[[ DATASET, beginning ]]

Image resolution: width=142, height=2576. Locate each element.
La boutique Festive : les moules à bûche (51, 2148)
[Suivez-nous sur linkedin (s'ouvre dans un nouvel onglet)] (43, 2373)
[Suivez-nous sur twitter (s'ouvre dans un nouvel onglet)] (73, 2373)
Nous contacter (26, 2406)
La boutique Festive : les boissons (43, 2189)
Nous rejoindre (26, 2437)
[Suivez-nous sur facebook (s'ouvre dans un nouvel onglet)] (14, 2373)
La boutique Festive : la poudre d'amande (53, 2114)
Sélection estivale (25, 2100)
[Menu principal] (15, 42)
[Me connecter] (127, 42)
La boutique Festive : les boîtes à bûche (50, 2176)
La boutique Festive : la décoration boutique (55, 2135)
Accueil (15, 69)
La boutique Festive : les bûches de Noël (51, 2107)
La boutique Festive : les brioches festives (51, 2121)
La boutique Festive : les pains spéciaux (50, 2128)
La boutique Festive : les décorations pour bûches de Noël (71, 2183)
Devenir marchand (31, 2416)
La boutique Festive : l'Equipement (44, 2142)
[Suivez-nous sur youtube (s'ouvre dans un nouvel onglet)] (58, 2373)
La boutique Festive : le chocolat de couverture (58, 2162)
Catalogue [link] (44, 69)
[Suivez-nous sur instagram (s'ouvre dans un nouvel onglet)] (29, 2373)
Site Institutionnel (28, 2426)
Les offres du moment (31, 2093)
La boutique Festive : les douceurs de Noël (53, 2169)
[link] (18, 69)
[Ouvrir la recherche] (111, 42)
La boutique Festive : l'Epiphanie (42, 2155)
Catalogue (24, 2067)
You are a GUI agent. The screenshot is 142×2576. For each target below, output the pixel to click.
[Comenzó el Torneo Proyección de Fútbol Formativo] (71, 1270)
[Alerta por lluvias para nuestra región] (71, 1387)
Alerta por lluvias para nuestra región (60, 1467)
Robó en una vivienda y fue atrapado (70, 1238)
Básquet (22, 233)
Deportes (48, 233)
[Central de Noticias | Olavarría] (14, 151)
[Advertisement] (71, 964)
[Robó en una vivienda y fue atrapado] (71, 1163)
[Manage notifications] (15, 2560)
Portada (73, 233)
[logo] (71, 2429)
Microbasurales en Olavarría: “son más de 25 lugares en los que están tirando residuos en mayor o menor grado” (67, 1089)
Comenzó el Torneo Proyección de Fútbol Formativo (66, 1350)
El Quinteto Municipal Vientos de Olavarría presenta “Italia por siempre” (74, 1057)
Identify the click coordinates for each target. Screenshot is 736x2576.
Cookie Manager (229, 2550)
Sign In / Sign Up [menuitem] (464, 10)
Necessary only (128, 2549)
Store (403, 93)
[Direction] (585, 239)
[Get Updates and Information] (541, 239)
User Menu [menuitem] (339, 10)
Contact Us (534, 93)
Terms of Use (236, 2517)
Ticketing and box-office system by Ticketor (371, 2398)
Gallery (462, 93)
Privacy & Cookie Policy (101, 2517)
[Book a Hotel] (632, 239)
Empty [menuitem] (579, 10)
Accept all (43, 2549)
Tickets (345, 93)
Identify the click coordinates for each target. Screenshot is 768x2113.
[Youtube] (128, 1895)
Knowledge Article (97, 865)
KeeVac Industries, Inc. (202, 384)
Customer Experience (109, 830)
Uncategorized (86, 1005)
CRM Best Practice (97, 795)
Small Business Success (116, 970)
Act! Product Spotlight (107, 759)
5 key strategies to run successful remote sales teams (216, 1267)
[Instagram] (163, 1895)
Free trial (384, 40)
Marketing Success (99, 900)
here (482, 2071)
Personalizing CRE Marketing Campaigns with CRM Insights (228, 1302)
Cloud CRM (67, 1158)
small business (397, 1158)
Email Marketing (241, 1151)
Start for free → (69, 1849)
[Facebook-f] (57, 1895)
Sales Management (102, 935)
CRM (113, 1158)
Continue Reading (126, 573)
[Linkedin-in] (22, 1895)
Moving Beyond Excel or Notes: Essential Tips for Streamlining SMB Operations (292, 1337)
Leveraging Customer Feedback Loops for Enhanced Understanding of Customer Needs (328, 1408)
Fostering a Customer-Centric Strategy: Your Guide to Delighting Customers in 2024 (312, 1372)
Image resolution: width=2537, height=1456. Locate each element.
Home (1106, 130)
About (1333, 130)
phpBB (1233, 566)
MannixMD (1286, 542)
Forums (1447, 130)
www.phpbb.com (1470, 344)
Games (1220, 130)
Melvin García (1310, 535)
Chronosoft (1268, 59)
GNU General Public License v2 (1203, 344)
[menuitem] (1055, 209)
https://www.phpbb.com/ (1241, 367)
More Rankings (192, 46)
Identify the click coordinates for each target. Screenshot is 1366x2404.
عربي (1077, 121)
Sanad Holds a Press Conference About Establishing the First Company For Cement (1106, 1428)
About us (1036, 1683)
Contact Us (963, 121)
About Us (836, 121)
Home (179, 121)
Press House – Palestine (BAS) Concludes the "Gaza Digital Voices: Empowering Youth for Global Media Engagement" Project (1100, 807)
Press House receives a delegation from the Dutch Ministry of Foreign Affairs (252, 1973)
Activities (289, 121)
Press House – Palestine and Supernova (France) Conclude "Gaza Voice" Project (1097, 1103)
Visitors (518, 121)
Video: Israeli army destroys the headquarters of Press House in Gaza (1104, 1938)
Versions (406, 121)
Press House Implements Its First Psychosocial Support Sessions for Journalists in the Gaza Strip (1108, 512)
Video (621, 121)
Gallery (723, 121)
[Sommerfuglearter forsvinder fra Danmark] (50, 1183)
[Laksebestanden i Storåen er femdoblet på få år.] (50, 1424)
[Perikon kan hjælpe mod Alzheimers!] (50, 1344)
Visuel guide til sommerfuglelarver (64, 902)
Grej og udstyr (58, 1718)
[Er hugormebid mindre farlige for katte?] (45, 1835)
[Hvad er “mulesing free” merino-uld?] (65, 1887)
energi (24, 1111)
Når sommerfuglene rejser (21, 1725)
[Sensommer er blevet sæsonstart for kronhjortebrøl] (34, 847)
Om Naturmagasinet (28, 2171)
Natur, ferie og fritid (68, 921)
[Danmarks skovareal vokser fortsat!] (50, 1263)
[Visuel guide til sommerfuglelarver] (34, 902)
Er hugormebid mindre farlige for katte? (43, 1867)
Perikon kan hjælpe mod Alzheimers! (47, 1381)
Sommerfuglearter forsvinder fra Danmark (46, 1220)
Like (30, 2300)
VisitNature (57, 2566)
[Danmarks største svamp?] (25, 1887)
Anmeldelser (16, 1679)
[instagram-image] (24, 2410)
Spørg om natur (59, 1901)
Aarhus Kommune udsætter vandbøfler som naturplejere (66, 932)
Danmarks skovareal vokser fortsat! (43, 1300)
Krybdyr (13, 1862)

[[ DATASET, end ]]

The entries above must be returned exactly.

- _EXERCISE OUTPUT_:
Image resolution: width=142, height=2576. Locate each element.
La boutique Festive : les moules à bûche (51, 2148)
[Suivez-nous sur linkedin (s'ouvre dans un nouvel onglet)] (43, 2373)
[Suivez-nous sur twitter (s'ouvre dans un nouvel onglet)] (73, 2373)
Nous contacter (26, 2406)
La boutique Festive : les boissons (43, 2189)
Nous rejoindre (26, 2437)
[Suivez-nous sur facebook (s'ouvre dans un nouvel onglet)] (14, 2373)
La boutique Festive : la poudre d'amande (53, 2114)
Sélection estivale (25, 2100)
[Menu principal] (15, 42)
[Me connecter] (127, 42)
La boutique Festive : les boîtes à bûche (50, 2176)
La boutique Festive : la décoration boutique (55, 2135)
Accueil (15, 69)
La boutique Festive : les bûches de Noël (51, 2107)
La boutique Festive : les brioches festives (51, 2121)
La boutique Festive : les pains spéciaux (50, 2128)
La boutique Festive : les décorations pour bûches de Noël (71, 2183)
Devenir marchand (31, 2416)
La boutique Festive : l'Equipement (44, 2142)
[Suivez-nous sur youtube (s'ouvre dans un nouvel onglet)] (58, 2373)
La boutique Festive : le chocolat de couverture (58, 2162)
Catalogue [link] (44, 69)
[Suivez-nous sur instagram (s'ouvre dans un nouvel onglet)] (29, 2373)
Site Institutionnel (28, 2426)
Les offres du moment (31, 2093)
La boutique Festive : les douceurs de Noël (53, 2169)
[link] (18, 69)
[Ouvrir la recherche] (111, 42)
La boutique Festive : l'Epiphanie (42, 2155)
Catalogue (24, 2067)
You are a GUI agent. The screenshot is 142×2576. For each target below, output the pixel to click.
[Comenzó el Torneo Proyección de Fútbol Formativo] (71, 1270)
[Alerta por lluvias para nuestra región] (71, 1387)
Alerta por lluvias para nuestra región (60, 1467)
Robó en una vivienda y fue atrapado (70, 1238)
Básquet (22, 233)
Deportes (48, 233)
[Central de Noticias | Olavarría] (14, 151)
[Advertisement] (71, 964)
[Robó en una vivienda y fue atrapado] (71, 1163)
[Manage notifications] (15, 2560)
Portada (73, 233)
[logo] (71, 2429)
Microbasurales en Olavarría: “son más de 25 lugares en los que están tirando residuos en mayor o menor grado” (67, 1089)
Comenzó el Torneo Proyección de Fútbol Formativo (66, 1350)
El Quinteto Municipal Vientos de Olavarría presenta “Italia por siempre” (74, 1057)
Identify the click coordinates for each target. Screenshot is 736x2576.
Cookie Manager (229, 2550)
Sign In / Sign Up [menuitem] (464, 10)
Necessary only (128, 2549)
Store (403, 93)
[Direction] (585, 239)
[Get Updates and Information] (541, 239)
User Menu [menuitem] (339, 10)
Contact Us (534, 93)
Terms of Use (236, 2517)
Ticketing and box-office system by Ticketor (371, 2398)
Gallery (462, 93)
Privacy & Cookie Policy (101, 2517)
[Book a Hotel] (632, 239)
Empty [menuitem] (579, 10)
Accept all (43, 2549)
Tickets (345, 93)
Identify the click coordinates for each target. Screenshot is 768x2113.
[Youtube] (128, 1895)
Knowledge Article (97, 865)
KeeVac Industries, Inc. (202, 384)
Customer Experience (109, 830)
Uncategorized (86, 1005)
CRM Best Practice (97, 795)
Small Business Success (116, 970)
Act! Product Spotlight (107, 759)
5 key strategies to run successful remote sales teams (216, 1267)
[Instagram] (163, 1895)
Free trial (384, 40)
Marketing Success (99, 900)
here (482, 2071)
Personalizing CRE Marketing Campaigns with CRM Insights (228, 1302)
Cloud CRM (67, 1158)
small business (397, 1158)
Email Marketing (241, 1151)
Start for free → (69, 1849)
[Facebook-f] (57, 1895)
Sales Management (102, 935)
CRM (113, 1158)
Continue Reading (126, 573)
[Linkedin-in] (22, 1895)
Moving Beyond Excel or Notes: Essential Tips for Streamlining SMB Operations (292, 1337)
Leveraging Customer Feedback Loops for Enhanced Understanding of Customer Needs (328, 1408)
Fostering a Customer-Centric Strategy: Your Guide to Delighting Customers in 2024 (312, 1372)
Image resolution: width=2537, height=1456. Locate each element.
Home (1106, 130)
About (1333, 130)
phpBB (1233, 566)
MannixMD (1286, 542)
Forums (1447, 130)
www.phpbb.com (1470, 344)
Games (1220, 130)
Melvin García (1310, 535)
Chronosoft (1268, 59)
GNU General Public License v2 (1203, 344)
[menuitem] (1055, 209)
https://www.phpbb.com/ (1241, 367)
More Rankings (192, 46)
Identify the click coordinates for each target. Screenshot is 1366x2404.
عربي (1077, 121)
Sanad Holds a Press Conference About Establishing the First Company For Cement (1106, 1428)
About us (1036, 1683)
Contact Us (963, 121)
About Us (836, 121)
Home (179, 121)
Press House – Palestine (BAS) Concludes the "Gaza Digital Voices: Empowering Youth for Global Media Engagement" Project (1100, 807)
Press House receives a delegation from the Dutch Ministry of Foreign Affairs (252, 1973)
Activities (289, 121)
Press House – Palestine and Supernova (France) Conclude "Gaza Voice" Project (1097, 1103)
Visitors (518, 121)
Video: Israeli army destroys the headquarters of Press House in Gaza (1104, 1938)
Versions (406, 121)
Press House Implements Its First Psychosocial Support Sessions for Journalists in the Gaza Strip (1108, 512)
Video (621, 121)
Gallery (723, 121)
[Sommerfuglearter forsvinder fra Danmark] (50, 1183)
[Laksebestanden i Storåen er femdoblet på få år.] (50, 1424)
[Perikon kan hjælpe mod Alzheimers!] (50, 1344)
Visuel guide til sommerfuglelarver (64, 902)
Grej og udstyr (58, 1718)
[Er hugormebid mindre farlige for katte?] (45, 1835)
[Hvad er “mulesing free” merino-uld?] (65, 1887)
energi (24, 1111)
Når sommerfuglene rejser (21, 1725)
[Sensommer er blevet sæsonstart for kronhjortebrøl] (34, 847)
Om Naturmagasinet (28, 2171)
Natur, ferie og fritid (68, 921)
[Danmarks skovareal vokser fortsat!] (50, 1263)
[Visuel guide til sommerfuglelarver] (34, 902)
Er hugormebid mindre farlige for katte? (43, 1867)
Perikon kan hjælpe mod Alzheimers! (47, 1381)
Sommerfuglearter forsvinder fra Danmark (46, 1220)
Like (30, 2300)
VisitNature (57, 2566)
[Danmarks største svamp?] (25, 1887)
Anmeldelser (16, 1679)
[instagram-image] (24, 2410)
Spørg om natur (59, 1901)
Aarhus Kommune udsætter vandbøfler som naturplejere (66, 932)
Danmarks skovareal vokser fortsat! (43, 1300)
Krybdyr (13, 1862)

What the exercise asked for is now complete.